广义霍夫变换的几何定义如图5所示,其映射函数的极坐标方程可以表示为:
b=ω(θ)-reα,
(4)
其中,Φ(θ)=arctan(y(θ)/x(θ)),α=Φ(θ)+ρ,r=λΓ(θ),Γ(θ)=sqrt(x(θ)×x(θ)+y(θ)×y(θ))。
1.3.2 模板图像的R-表结构
由于模板图像为任意的形状,没有简单的曲线方程能够描述,在广义霍夫变换中采用了建立R-表(参考表)来描述参考点和边缘点的关系。本文选取模板字符的重心作为参考点,将边缘像素点的重心夹角和重心距离记录到参考表中。重心夹角指模板图像边缘像素点与模板图像重心连线形成的向量的方向角,即图5中的α。重心距离指模板图像边缘像素点与模板图像重心之间的距离,即图5中的r。重心夹角与重心距离具有平移和旋转的不变性,但不具有尺度不变性,因此选取的特征无法处理缩放字符的识别。参考表的结构如表1所示。

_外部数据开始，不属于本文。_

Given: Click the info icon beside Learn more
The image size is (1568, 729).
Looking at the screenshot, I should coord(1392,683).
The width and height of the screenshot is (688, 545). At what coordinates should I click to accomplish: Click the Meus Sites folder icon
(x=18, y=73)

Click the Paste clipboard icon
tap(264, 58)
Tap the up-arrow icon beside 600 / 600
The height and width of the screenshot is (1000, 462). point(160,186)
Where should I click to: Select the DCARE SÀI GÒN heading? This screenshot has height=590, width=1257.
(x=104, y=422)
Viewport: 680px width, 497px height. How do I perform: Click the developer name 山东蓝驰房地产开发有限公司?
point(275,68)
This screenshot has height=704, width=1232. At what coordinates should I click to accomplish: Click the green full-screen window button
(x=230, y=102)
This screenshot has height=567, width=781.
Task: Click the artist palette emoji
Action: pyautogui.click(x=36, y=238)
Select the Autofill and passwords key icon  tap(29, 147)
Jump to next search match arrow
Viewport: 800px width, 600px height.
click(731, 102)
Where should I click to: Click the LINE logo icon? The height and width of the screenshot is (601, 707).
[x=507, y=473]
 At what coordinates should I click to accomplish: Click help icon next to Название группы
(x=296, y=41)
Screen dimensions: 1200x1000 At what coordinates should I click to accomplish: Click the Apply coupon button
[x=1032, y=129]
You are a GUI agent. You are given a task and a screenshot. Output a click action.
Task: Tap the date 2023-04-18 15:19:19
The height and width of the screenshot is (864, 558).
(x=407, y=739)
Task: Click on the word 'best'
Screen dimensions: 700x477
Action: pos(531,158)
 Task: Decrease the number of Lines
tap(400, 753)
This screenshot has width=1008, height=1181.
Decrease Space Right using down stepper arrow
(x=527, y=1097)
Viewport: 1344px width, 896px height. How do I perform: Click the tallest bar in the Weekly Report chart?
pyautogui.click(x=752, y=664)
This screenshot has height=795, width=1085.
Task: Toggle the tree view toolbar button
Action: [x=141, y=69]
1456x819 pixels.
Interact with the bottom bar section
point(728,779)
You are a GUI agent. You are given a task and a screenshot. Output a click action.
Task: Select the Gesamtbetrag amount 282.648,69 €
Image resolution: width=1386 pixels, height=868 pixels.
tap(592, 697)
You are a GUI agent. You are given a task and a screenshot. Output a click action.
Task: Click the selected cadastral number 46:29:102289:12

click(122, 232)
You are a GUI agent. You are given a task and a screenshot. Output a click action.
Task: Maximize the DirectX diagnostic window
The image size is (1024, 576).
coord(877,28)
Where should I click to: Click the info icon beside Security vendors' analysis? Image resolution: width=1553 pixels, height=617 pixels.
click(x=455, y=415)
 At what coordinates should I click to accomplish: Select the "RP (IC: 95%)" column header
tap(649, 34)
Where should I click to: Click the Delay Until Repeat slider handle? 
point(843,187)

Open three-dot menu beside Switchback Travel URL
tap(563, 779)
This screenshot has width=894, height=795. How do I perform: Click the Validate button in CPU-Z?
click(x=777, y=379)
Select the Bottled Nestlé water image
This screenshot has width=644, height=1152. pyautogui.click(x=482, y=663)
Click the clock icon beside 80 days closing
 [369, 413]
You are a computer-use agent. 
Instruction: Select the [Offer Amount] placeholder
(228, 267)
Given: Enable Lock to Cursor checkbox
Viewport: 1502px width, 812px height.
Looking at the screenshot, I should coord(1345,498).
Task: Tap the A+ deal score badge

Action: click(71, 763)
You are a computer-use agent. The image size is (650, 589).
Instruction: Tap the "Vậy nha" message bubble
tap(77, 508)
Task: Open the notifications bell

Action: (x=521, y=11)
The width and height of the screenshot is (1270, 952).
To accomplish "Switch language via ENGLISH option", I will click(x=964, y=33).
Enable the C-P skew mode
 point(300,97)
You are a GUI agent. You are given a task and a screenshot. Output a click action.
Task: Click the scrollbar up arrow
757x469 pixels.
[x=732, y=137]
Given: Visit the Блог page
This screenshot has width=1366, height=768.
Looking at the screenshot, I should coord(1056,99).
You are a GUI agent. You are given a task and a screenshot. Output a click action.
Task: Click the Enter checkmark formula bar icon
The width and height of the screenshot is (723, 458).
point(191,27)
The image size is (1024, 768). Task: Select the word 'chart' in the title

表1 参考表的结构Tab.1 StructureofR⁃table重心夹角Angleofthegravitycenter重心距离DistancetothegravitycenterΔθr11,r12,…,r1n12Δθr21,r22,…,r2n2︙︙mΔθrm1,rm2,…,rmnm
1.3.3 证据收集算法
对骨架化后的验证码图像上的目标像素点,根据模板图像的R-表进行评价,得到参考点的坐标,然后对累加器数组进行累加投票,最后将投票的极大值输出即得该模板图像的参考点(重心)位置。 设骨架化后的验证码图像和模板图像记为I和Q,I的大小为M×N,Q的参考表记为RTable,重心夹角记为A,投票累加器数组记为a,大小为M×N,累加器阈值记为T,该阈值表示在I中与Q相似的目标点数量的最小值,如果累加器的数值超过此阈值,可以认为在I中存在Q。证据收集的算法如下:
1) 顺序取出模板图像Q以及它的参考表RTable;
2) 投票累加器数组a清零;
3) 对验证码图像I中的所有目标点(x,y),遍历所有的重心夹角A(0≤A<2π,增量为Δθ),计算参考点的坐标(x0,y0);
4) 如果(x0,y0)合法,则a[x0,y0]增1;
5) 扫描累加器数组,如果a[i,j]为极大值,且a[i,j]≥T,则(i,j)即为模板图像Q的重心,输出该模板对应的字符、重心坐标(i,j)以及投票累加器的值a[i,j]。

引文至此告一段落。